Please copy the data below exactly, from its first line through the line holding "The width and height of the screenshot is (650, 375).", and skip the pictures.

Record excerpts:
────────

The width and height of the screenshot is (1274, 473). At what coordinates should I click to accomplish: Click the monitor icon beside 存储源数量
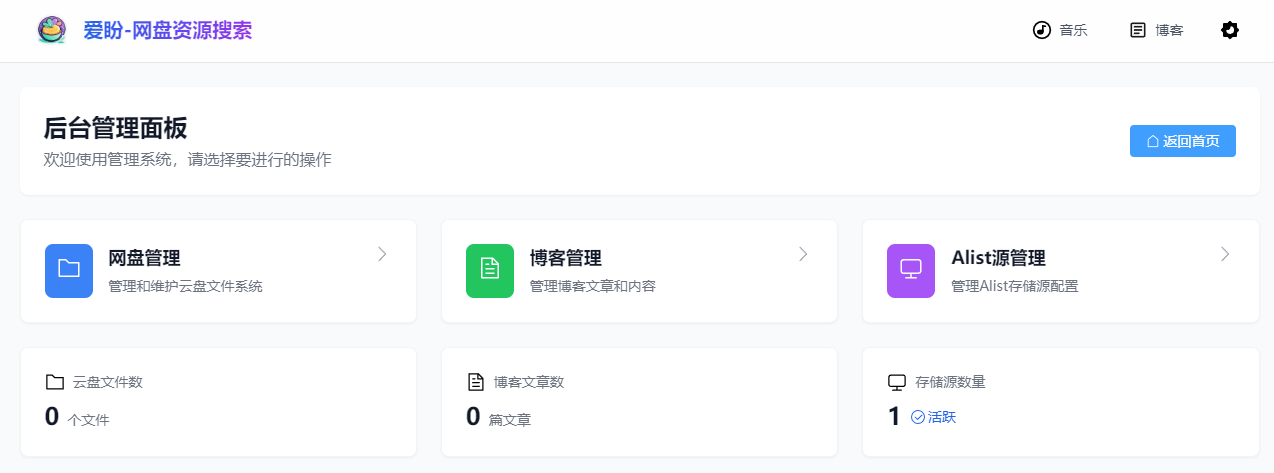tap(897, 382)
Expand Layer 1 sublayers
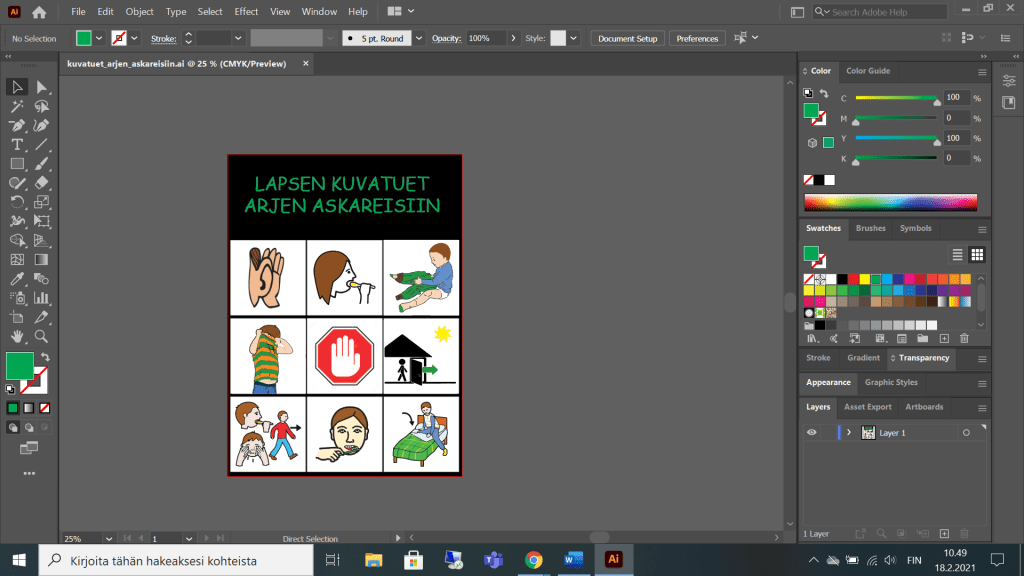 [x=849, y=433]
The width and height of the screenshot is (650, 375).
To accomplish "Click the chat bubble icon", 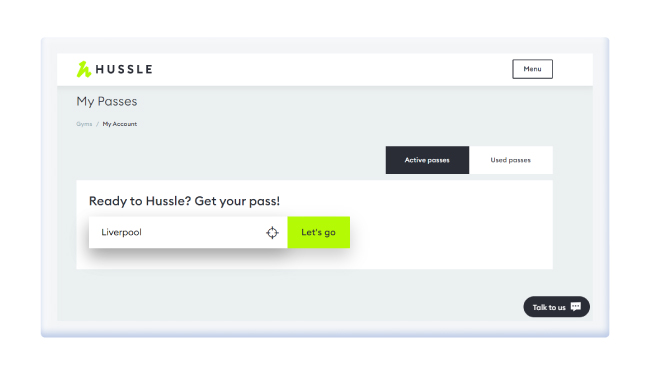I will [x=576, y=307].
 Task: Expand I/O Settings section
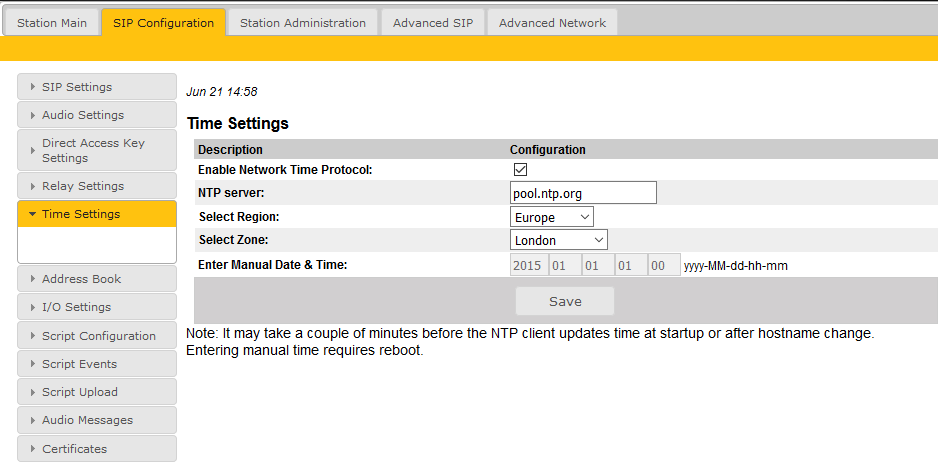coord(96,307)
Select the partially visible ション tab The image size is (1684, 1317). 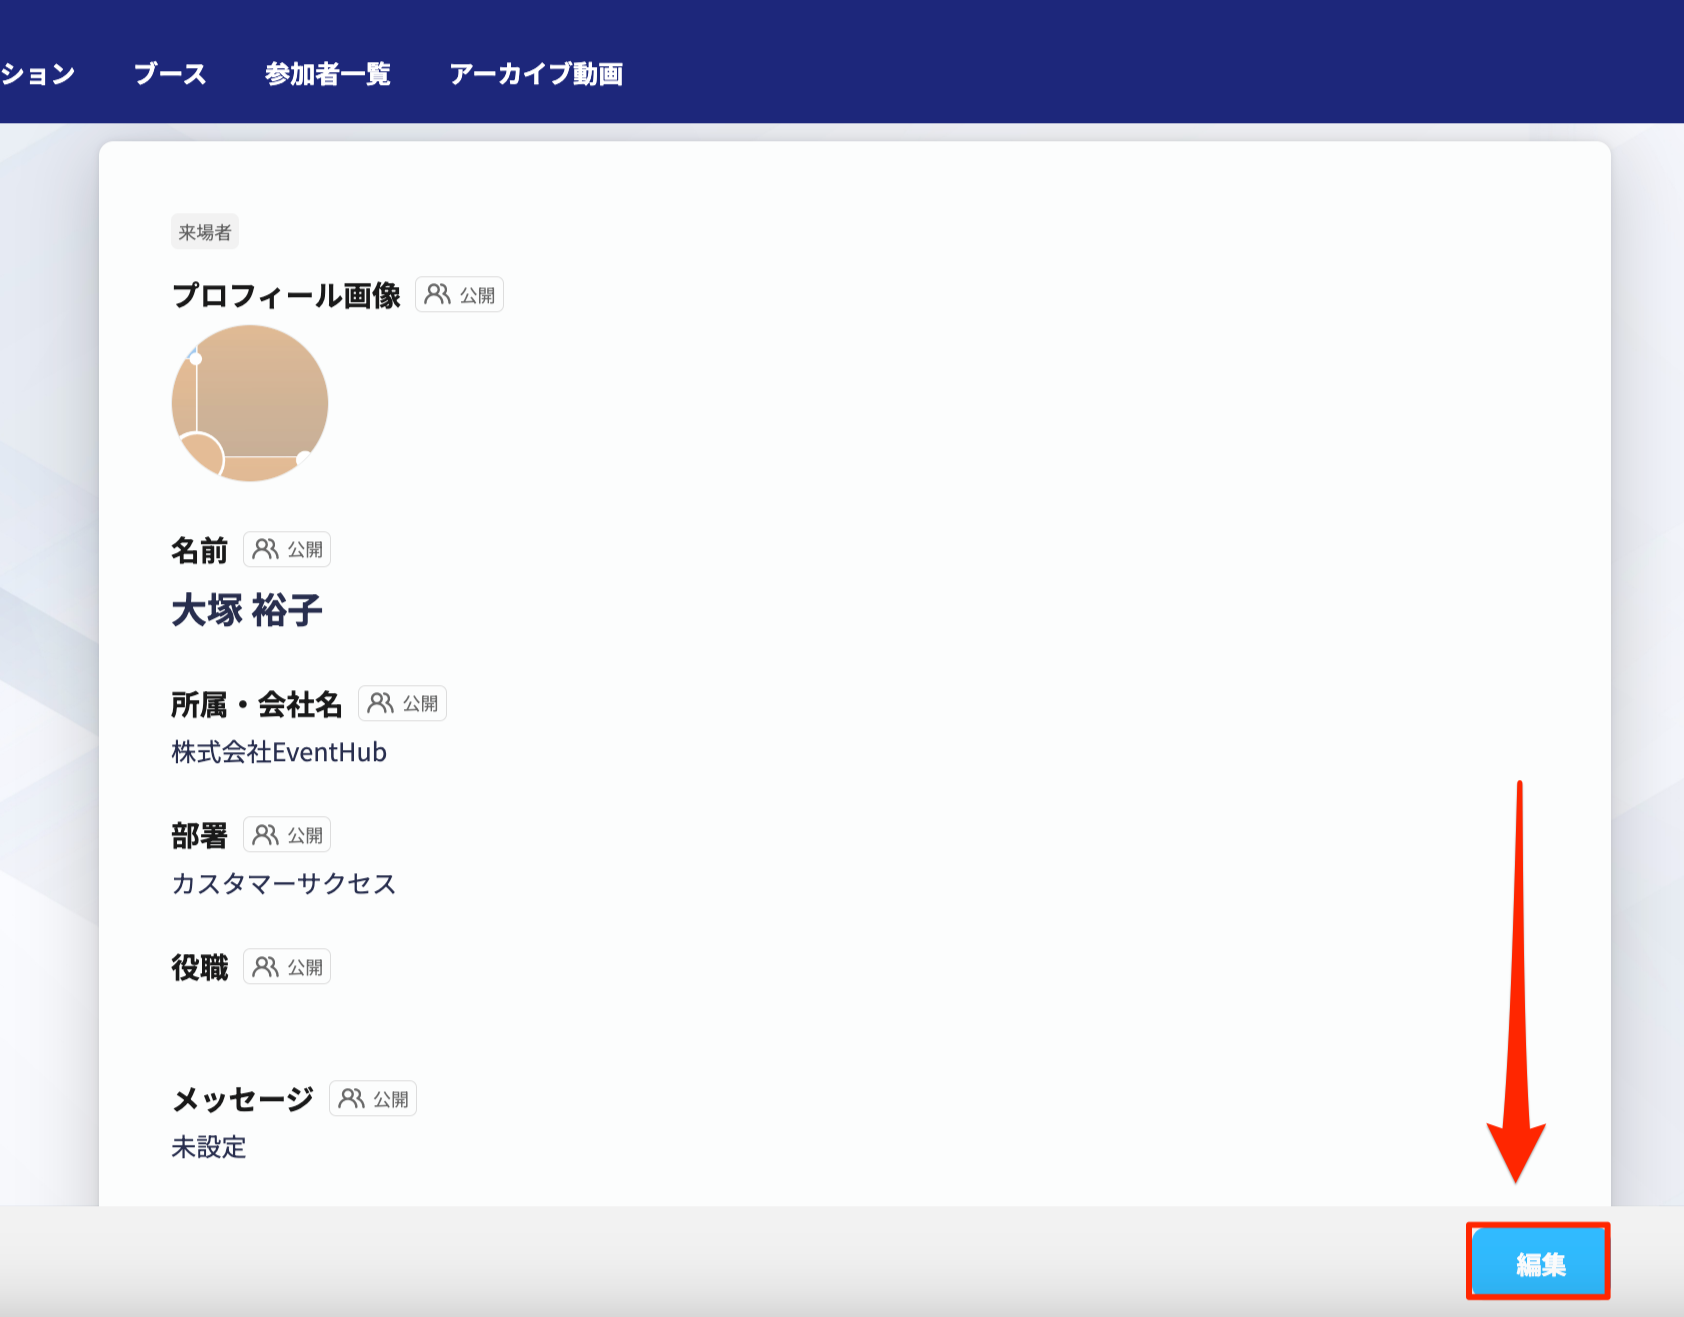point(37,74)
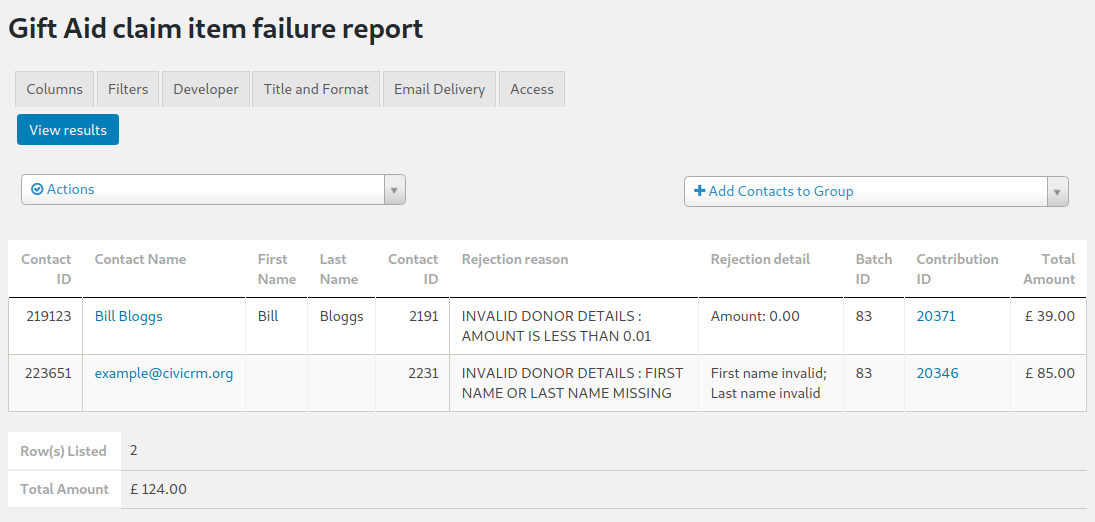
Task: Open contribution 20371 link
Action: pyautogui.click(x=936, y=316)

────────

Solved problem:
The width and height of the screenshot is (1274, 473). At what coordinates should I click to accomplish: Click the monitor icon beside 存储源数量
tap(897, 382)
Expand Layer 1 sublayers
 [x=849, y=433]
The width and height of the screenshot is (650, 375).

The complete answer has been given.